[Problem]: The records that follow should be returned exactly, pictures excluded.

[Exercise data]:
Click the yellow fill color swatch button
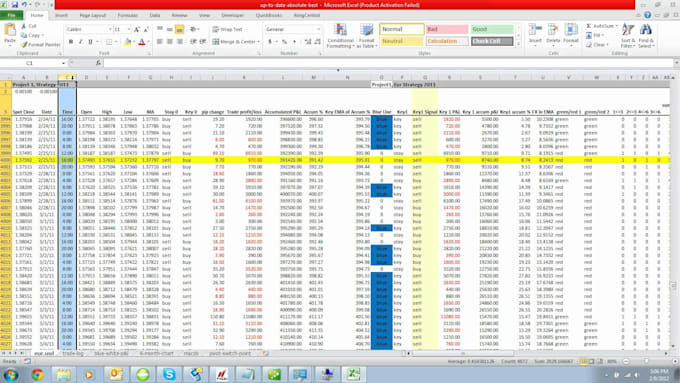Viewport: 680px width, 383px height. (x=127, y=42)
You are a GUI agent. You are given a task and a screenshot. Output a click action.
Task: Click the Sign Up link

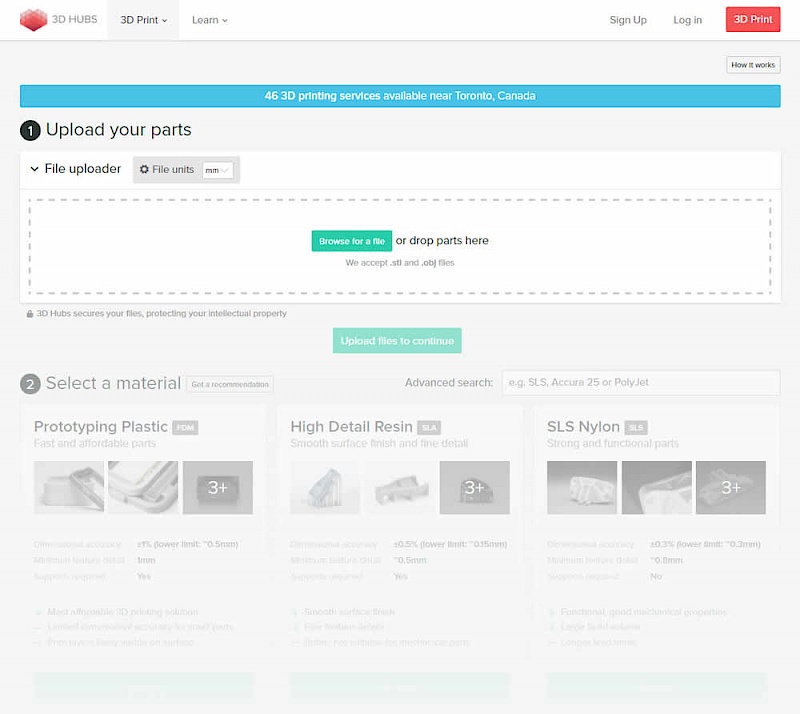(x=628, y=20)
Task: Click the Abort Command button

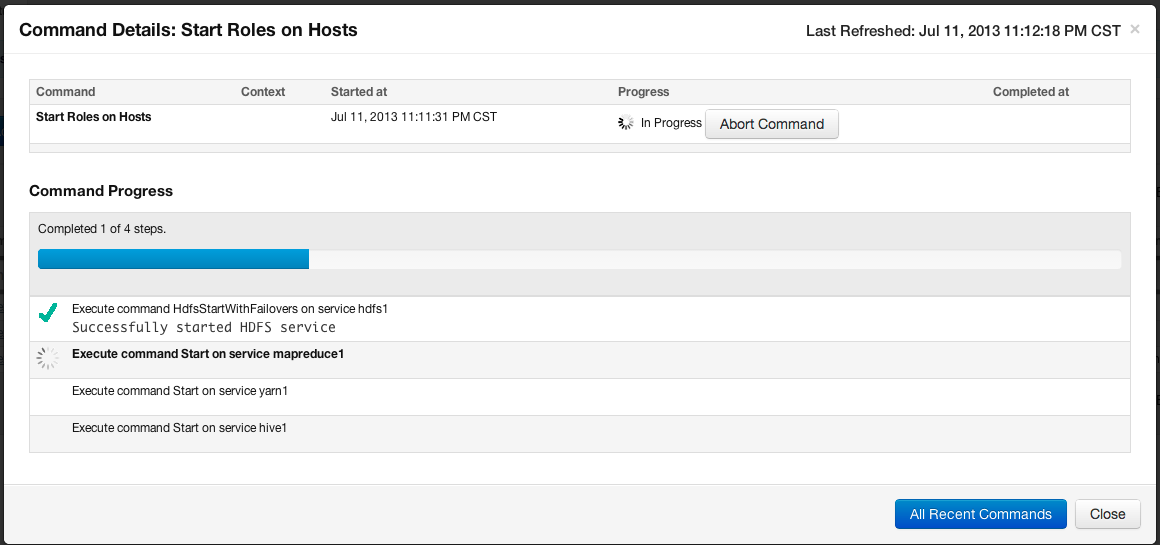Action: coord(772,124)
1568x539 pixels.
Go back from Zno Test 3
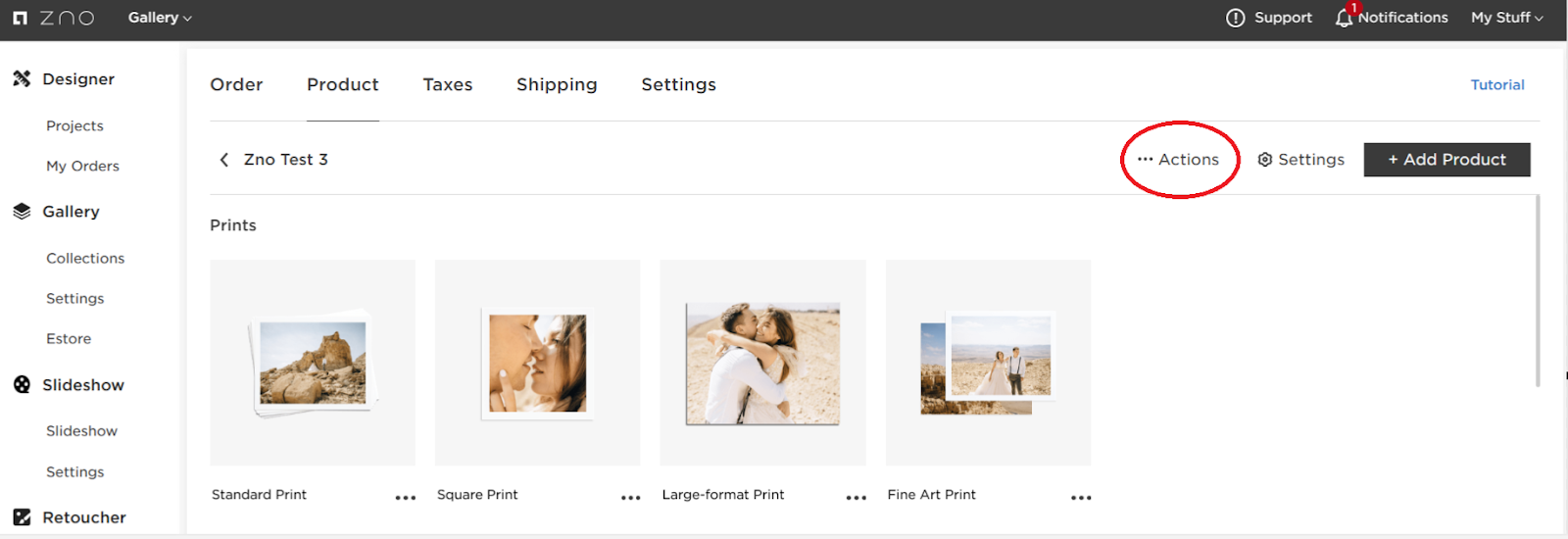[224, 160]
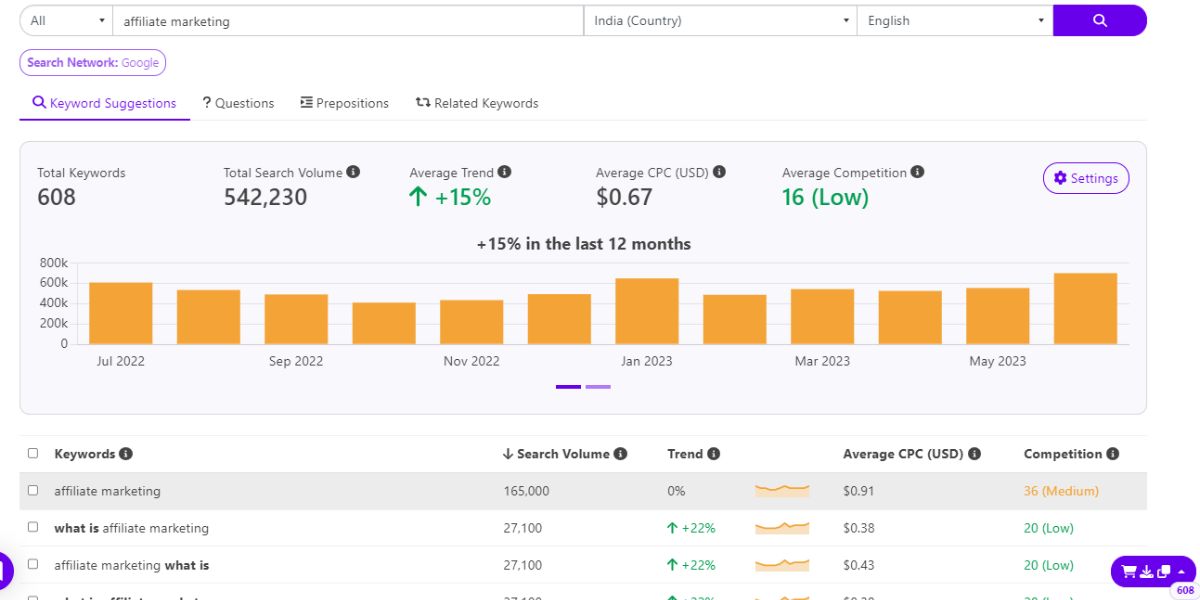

[Response to this task]:
Click the yellow fill color swatch button
Viewport: 680px width, 383px height. (x=127, y=42)
You are a GUI agent. You are given a task and a screenshot. Output a click action.
Task: Click the Sign Up link

(x=628, y=20)
Task: Click the Abort Command button

Action: coord(772,124)
1568x539 pixels.
Go back from Zno Test 3
[224, 160]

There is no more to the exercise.